March 19, 2026
FCC’s Proposal for US-Only Call Centre Staff Could Have a Bot-Sized Hole
The US Federal Communications Commission (FCC) has proposed that customer service agents be based in the United States. The move could end up accelerating the very problem it seeks to solve, according to AnswerConnect.
The telephone answering service provider has warned that, rather than bringing jobs back to American workers, the rules are likely to push businesses towards AI-powered customer service at scale. It has submitted formal comments to the FCC urging regulators for stronger safeguards against AI replacing human contact centre agents.
FCC Proposal Could Backfire
The FCC’s proposal rests on the belief that Americans receive better support when the person picking up the phone is in the same country. AnswerConnect says that while it shares the goal of better customer service, the proposal will “inadvertently” achieve the opposite. Its concern is that the legislation discourages offshore agents without doing anything to incentivise hiring US-based human staff in their place.
AnswerConnect does not spell out the reason why the proposal will “likely lead most businesses to automate customer service”, though cost is the likely explanation. US wages for customer service roles may already make domestic hiring unattractive to many businesses, and the proposal removes the lower-cost offshore alternative without replacing it. For many organisations, the more economical path could simply be automation.
That financial logic is gaining institutional backing. In January, research and advisory firm Gartner predicted that AI customer service costs would soon exceed those of offshore human agents. That suggests automation is already narrowing whatever cost advantage remains. With the FCC proposal removing offshoring from the equation entirely, the pressure towards AI only intensifies.
The proposal does include a requirement for businesses to disclose when callers are speaking to AI and to offer the option of requesting a human. AnswerConnect, however, argues this falls short. In comments submitted to the FCC, it stated: “Instead of bringing more jobs to American workers, businesses are likely, in most cases, to replace people in customer service roles with bots. The key gap is that the law enables calls to be handled by AI as the default.”
AnswerConnect also highlights that many callers will not even know the option to ask for a human agent exists, or will give up before they are informed of it. In fact, its research found that one in three people simply hang up rather than continue interacting with an AI agent.
AnswerConnect Calls for New Legislation
As well as pointing out the risks, AnswerConnect is calling on the FCC to take a more proactive approach. It wants rules that protect human roles rather than replace them, that treat AI as the exception rather than the default, and that offer businesses a financial reason to keep people at the centre of their customer service operations.

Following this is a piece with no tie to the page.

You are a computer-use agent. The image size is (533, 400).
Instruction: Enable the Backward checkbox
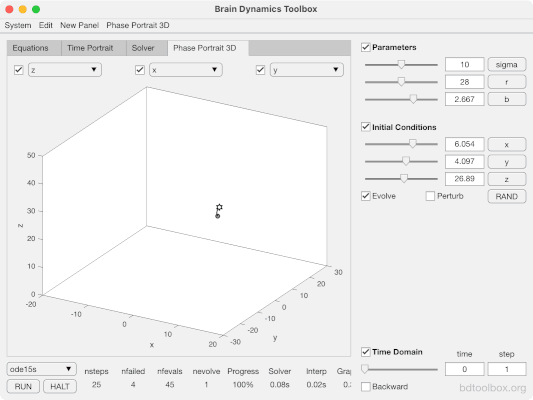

AnswerConnect has also raised security concerns. The proposal requires sensitive transactions, such as password resets or the sharing of financial information, to take place at US-based call centres. If these businesses choose to implement AI systems, the risk does not disappear, “it just moves”. Its research found that 67 per cent of consumers do not want AI to have access to their personal information at all.
Although businesses may be looking to save on service costs, AnswerConnect cites research by OnePoll, which shows that customers experience is still very much on the side of human agents. The study of 6,000 people found that 83 per cent of consumers prefer speaking to a real person when contacting a business. Among callers in fields where the stakes are highest, including legal, healthcare, and skilled trades, that preference climbs to nearly 90 per cent.
A Canary in the Contact Centre
The FCC episode reflects a pressure that extends well beyond the contact centre. Mustafa Suleyman, CEO of Microsoft AI, has predicted that all white-collar work could be automated within the next year and a half. Last month, the World Economic Forum cautioned workers against the impacts of AI on their roles. Customer service sits in a particularly exposed position. The work is repetitive enough for AI to handle at scale, and cost pressures favour automation. Consumer preferences still tilt strongly towards human interaction, but that may not be a sufficient brake on its own.
AnswerConnect’s position is unambiguous: “the answer isn’t more bots. It’s more people.” The problem is as long as choosing people costs more, many businesses will push back against any rules to the contrary and look for ways and other loopholes to circumvent them. Whether legislation can ever fully close that gap may be one of the defining questions of the years ahead.